This is the risk in reading other people's blogs. Bikram has done a great post on the Indian youth who took part in India's struggle for freedom and it inspired me to write something as well on the occasion of Children's day.
Not that I can talk from a grown up's point of view, never having grown up myself. I have grown older but still a child at heart.
Since I have lived in the western world for a few years, and I am quite immersed in the western culture by way of movies and books, I have wondered more than once how my life would have turned out had I grown up in the US or UK. It would have been different!
For example, I would not turn pink every time I talk to a pretty girl since social life even in school days is quite mixed in this culture! But alas, I went to a boys-only high school. There are a lot of other things too, like Indian schools have hardly any extra-curricular programs. Or so it was when I was in school. These days with the sprouting of private schools everywhere and the evolving curriculum things are changing a little.

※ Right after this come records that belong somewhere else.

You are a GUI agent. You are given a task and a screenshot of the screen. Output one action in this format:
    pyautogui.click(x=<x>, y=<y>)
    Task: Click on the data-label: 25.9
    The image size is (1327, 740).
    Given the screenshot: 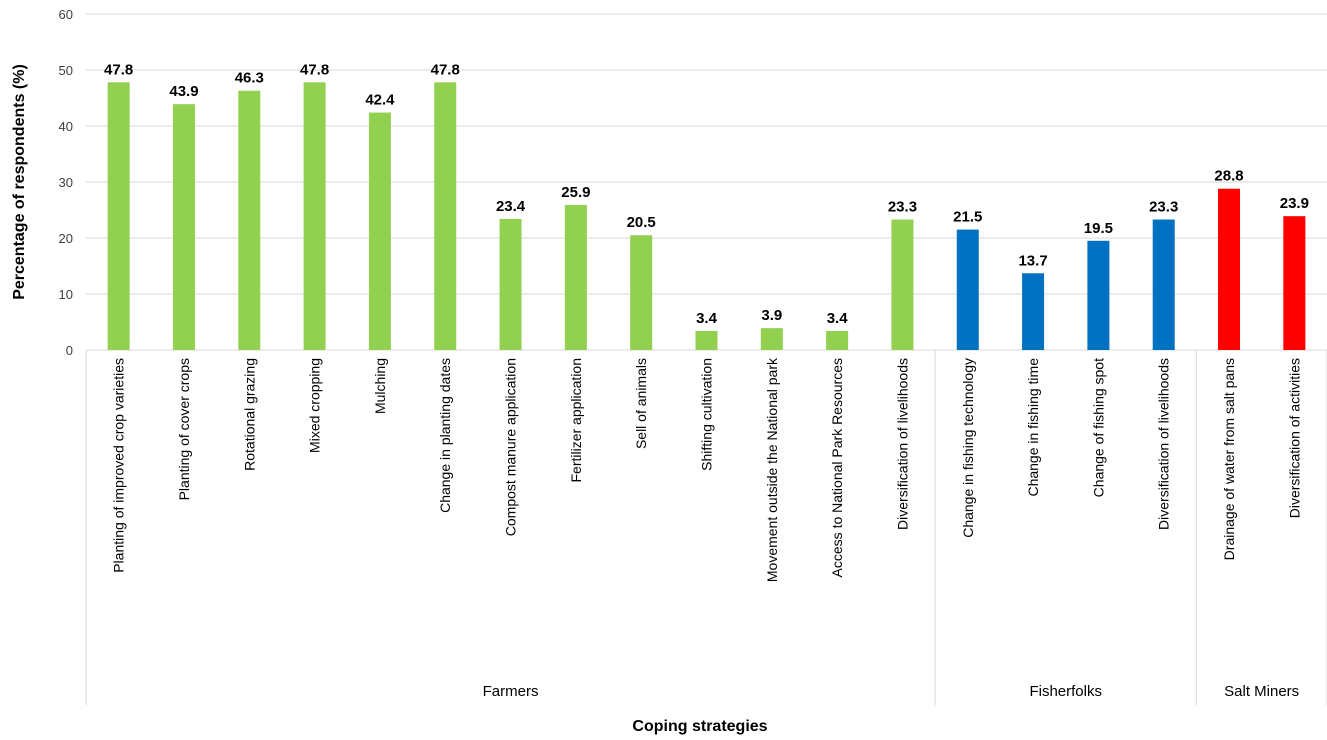 What is the action you would take?
    pyautogui.click(x=576, y=192)
    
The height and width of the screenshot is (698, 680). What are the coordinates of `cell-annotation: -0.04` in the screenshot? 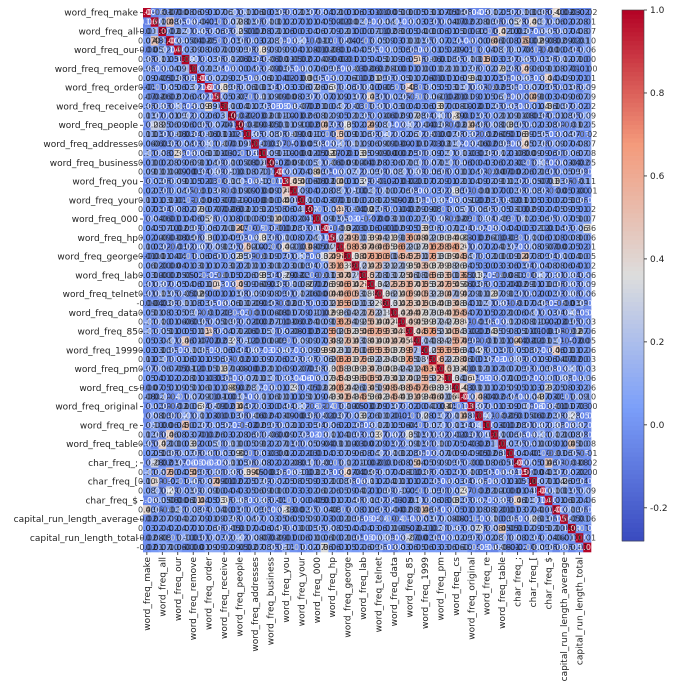 It's located at (588, 172).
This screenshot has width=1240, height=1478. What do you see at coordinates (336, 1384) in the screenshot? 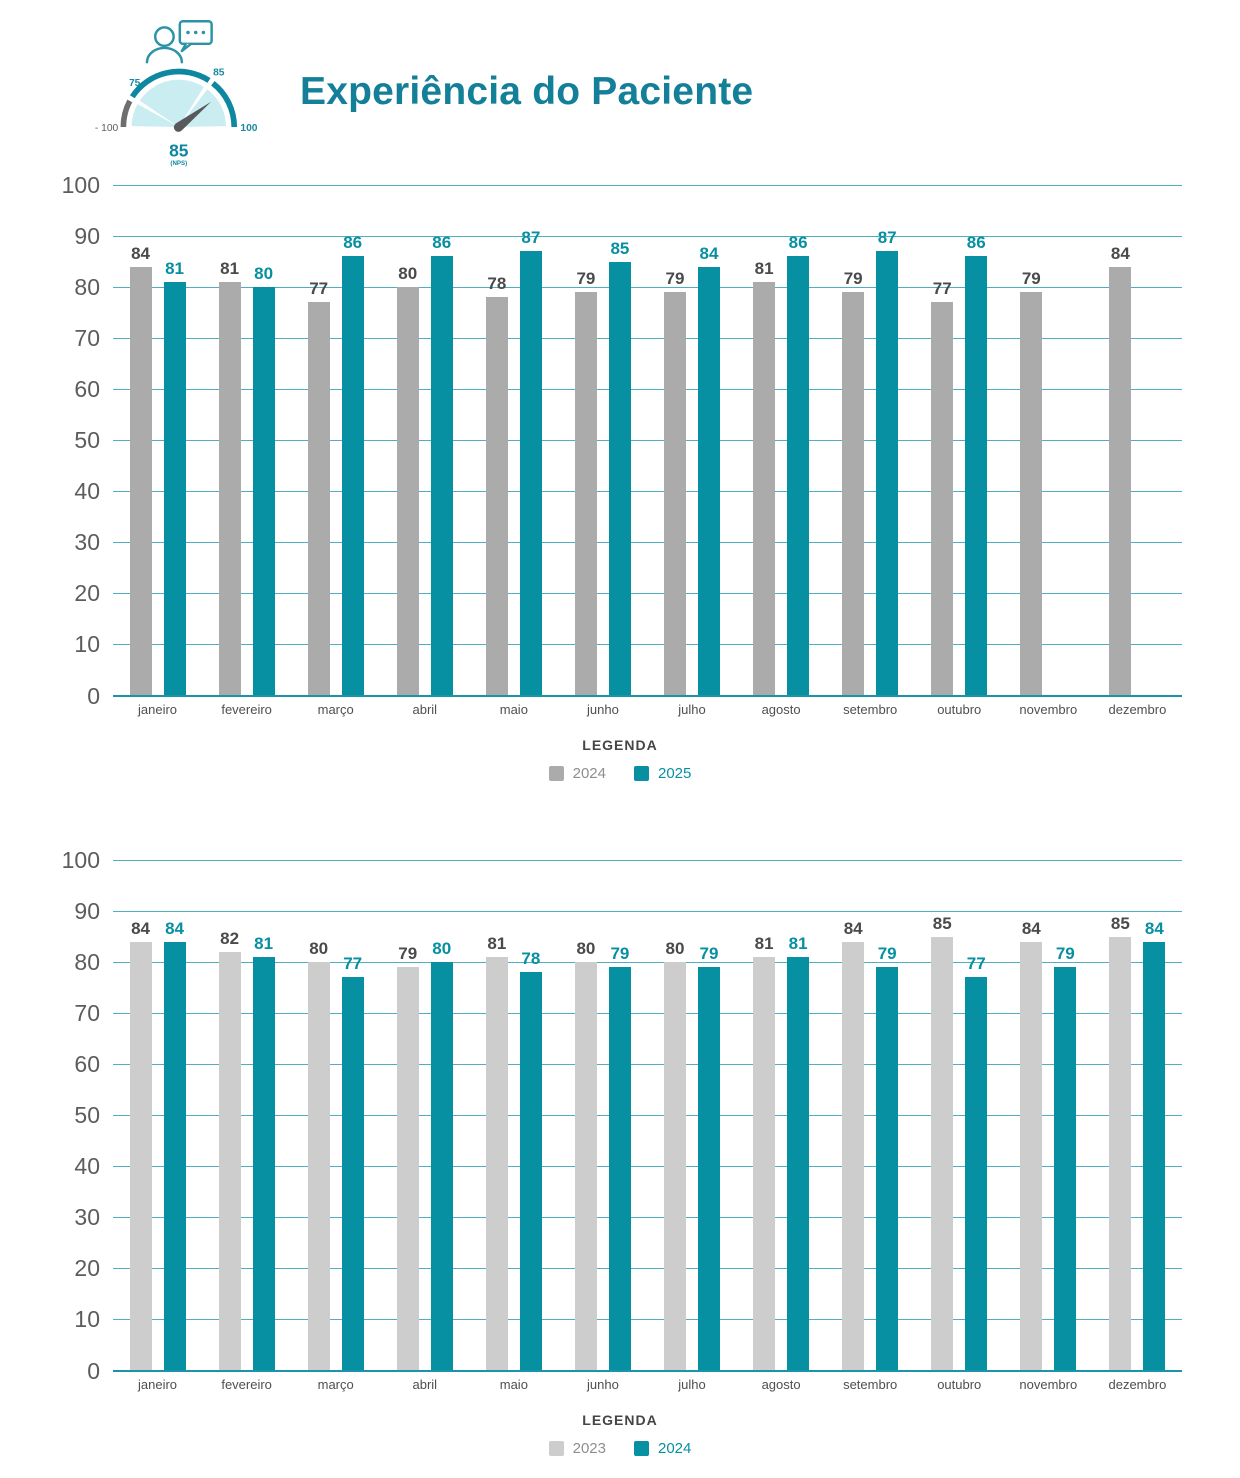
I see `x-axis-label: março` at bounding box center [336, 1384].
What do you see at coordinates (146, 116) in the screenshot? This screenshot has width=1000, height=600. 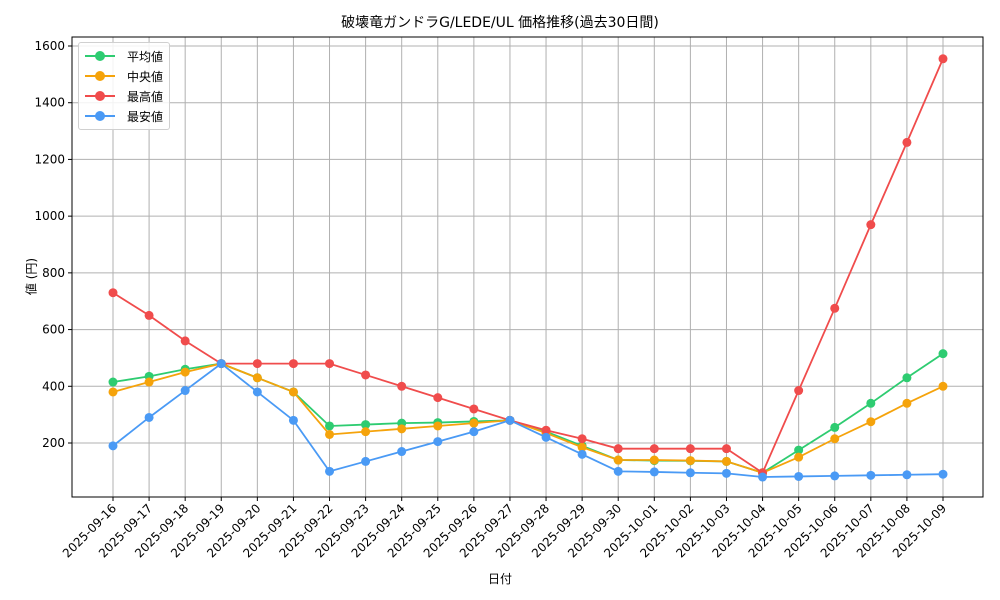 I see `legend-label: 最安値` at bounding box center [146, 116].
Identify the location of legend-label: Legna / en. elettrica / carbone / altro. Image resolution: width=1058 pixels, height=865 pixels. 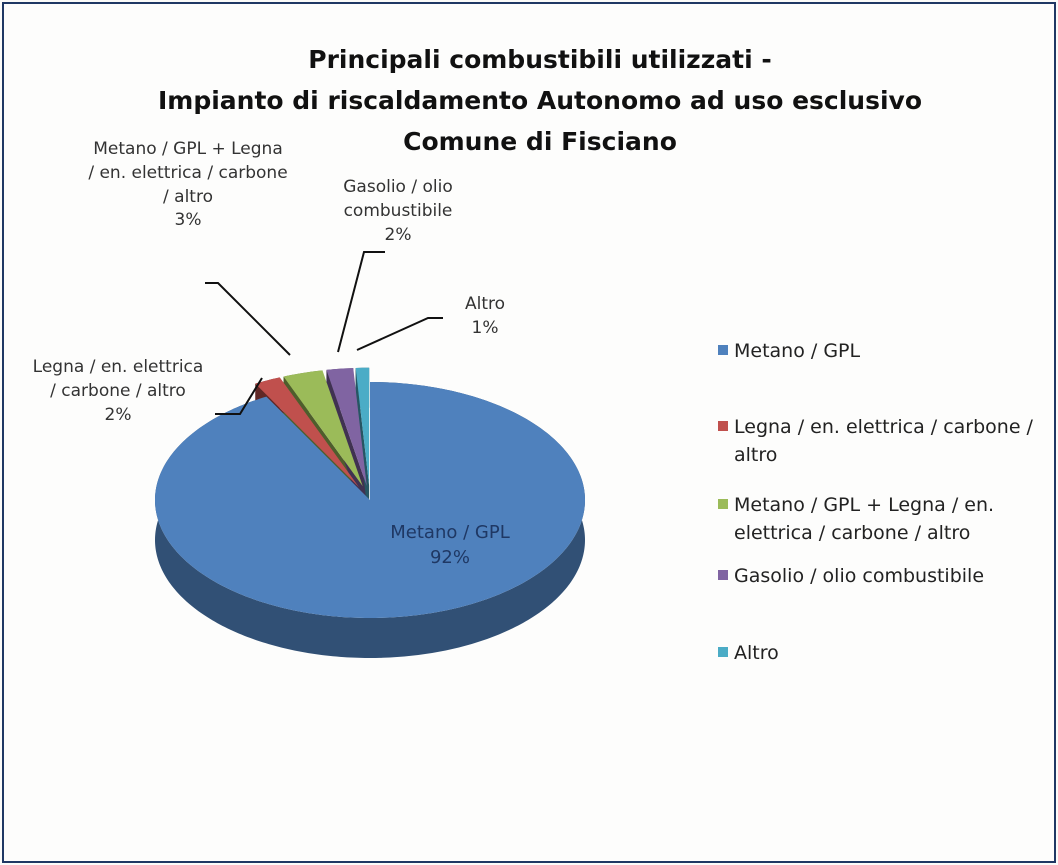
(884, 441).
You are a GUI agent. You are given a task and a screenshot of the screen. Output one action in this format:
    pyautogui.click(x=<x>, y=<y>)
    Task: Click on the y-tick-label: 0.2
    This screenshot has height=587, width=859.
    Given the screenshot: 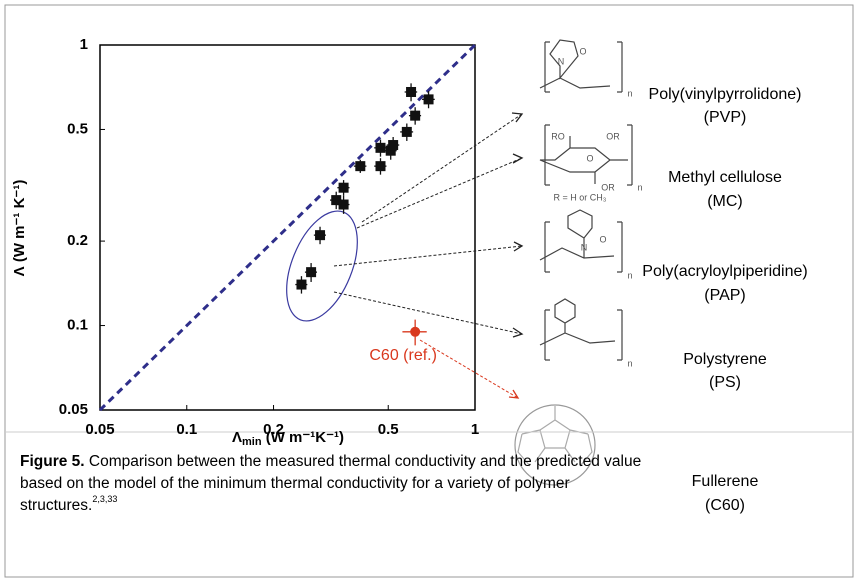 What is the action you would take?
    pyautogui.click(x=78, y=240)
    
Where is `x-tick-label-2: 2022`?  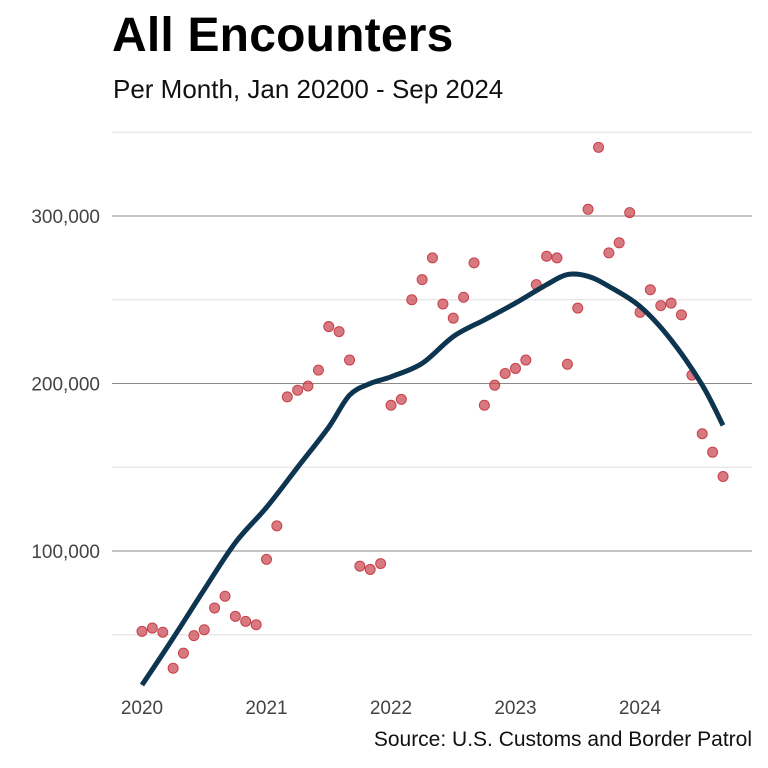
x-tick-label-2: 2022 is located at coordinates (391, 708).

Then there are other things like learning to drive before you are 18, learning to dance, learning to throw a party etc. etc.
But then there is the flip side. There is no doubt that we had a hard life living in India and in a middle-class family. But that same condition taught me so much that I cannot begin to describe how much it contributed to the development of my character. The adverse conditions and hard life made me stronger physically and mentally. And even at that I cannot use the words "hard life" for my life without feeling a bit ashamed. My life was a patch of clover compared to what my dad started with and what a lot of Indian children didn't have and don't, even today.
Plus, I don't forget the things that I didn't learn not growing up in US. I didn't learn to drink beer, I never learnt to smoke, weed to me is still a form of vegetation that you need to root out, MJ for me was only Madan Jain. Those are some mighty important things never to learn.
So, on Children's Day I just wants to wish all the children in India a happy, healthy life and help them realize that they are really lucky to be growing up in one of the best, probably THE best culture in the world.